New Scientific Paper Has Explained How Giraffes Grew Long Necks
The long iconic neck of giraffe is the one of the most discussed topics among scientists and several evolutionary theories are proposed to explain the evolution of this elongated giraffe neck.
Giraffes, like humans, have seven cervical vertebrae, but the giraffe’s vertebrae are large, measuring up to 10 inches (25.4 centimeters) long. Samotherium major is a member of the modern giraffe family. 7 million years ago this species stretched the front side of their neck that contributed to the neck elongation of other giraffe species.
The main discovery came after the researchers analysed anatomical features of the various fossils and compared them to the evolutionary tree.
Scientists have long theorized that the long neck of modern-day giraffes evolved to enable them to find more vegetation or to develop a specialised method of fighting. The researchers studied 71 fossils belonging to nine extinct species of early giraffes, and conducted a comparison to two common living species in the giraffe family, according to the Daily Mail.
The evolution of the giraffe neck was not consistent and took place in several stages, with each stage separated by millions of years.
Apparently, modern species of giraffes developed this new physical characteristic 16 million years ago.

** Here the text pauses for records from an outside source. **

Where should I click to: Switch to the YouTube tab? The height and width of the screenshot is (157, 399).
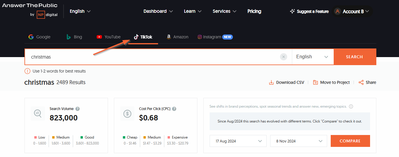[x=109, y=37]
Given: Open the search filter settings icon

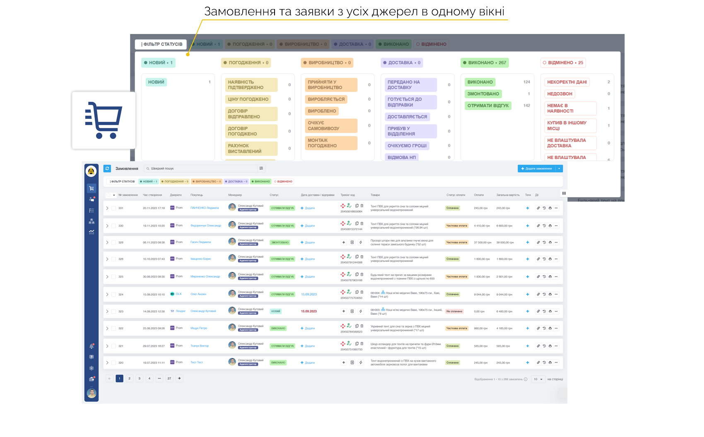Looking at the screenshot, I should pyautogui.click(x=261, y=169).
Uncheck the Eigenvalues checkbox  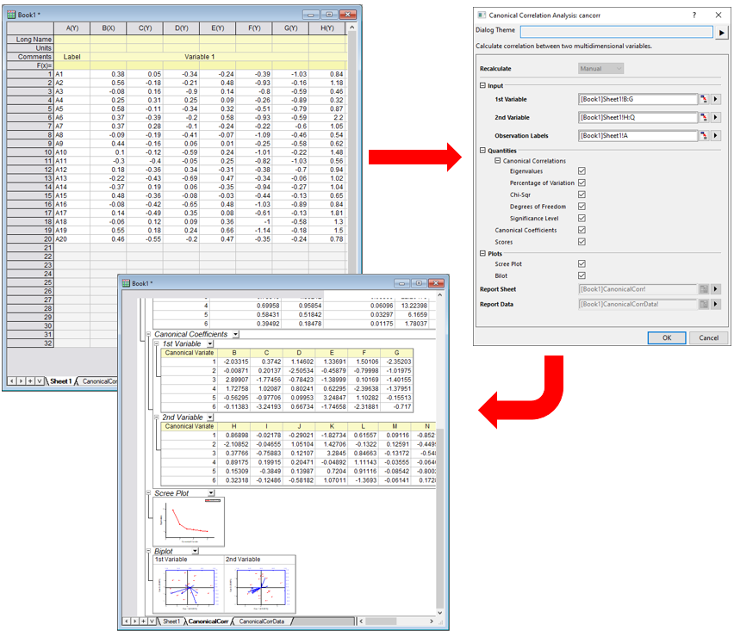click(582, 171)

Dr Nick Solounias, a giraffe anatomy expert and palaeontologist at NYIT, said: ‘It’s interesting to note that that the lengthening was not consistent. In one species of giraffe, only the front portion of the vertebrae had lengthened, while the second stage was the lengthening of the back portion of the neck vertebrae.
Not only giraffes, the sauropod dinosaurs and aquatic plesiosaurs also stretched out to long necks both by adding additional vertebrae to the column and elongating those individual bones. In fact, the modern species (Giraffa camelopardalis) is the only one that underwent both stages of growth: head and tail.

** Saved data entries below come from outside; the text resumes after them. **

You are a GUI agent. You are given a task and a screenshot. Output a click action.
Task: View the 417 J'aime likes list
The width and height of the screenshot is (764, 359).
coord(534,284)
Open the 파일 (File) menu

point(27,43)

“The primitive giraffe already started off with a slightly elongated neck”, said Melinda Danowitz, co-author of the study.
For future study, researchers want to examine the evolution of giraffe’s long leg bones.
“The lengthening started before the giraffe family was even created 16 million years ago”, said Danowitz, who is a medical student in the school’s Academic Medicine Scholars program, as Eurekalert informed.
The long neck of the giraffe (left) allows them to browse leaves from branches high on trees in the African Savannah (right) but is also used by males in fights over females, where they swing their necks like giant clubs.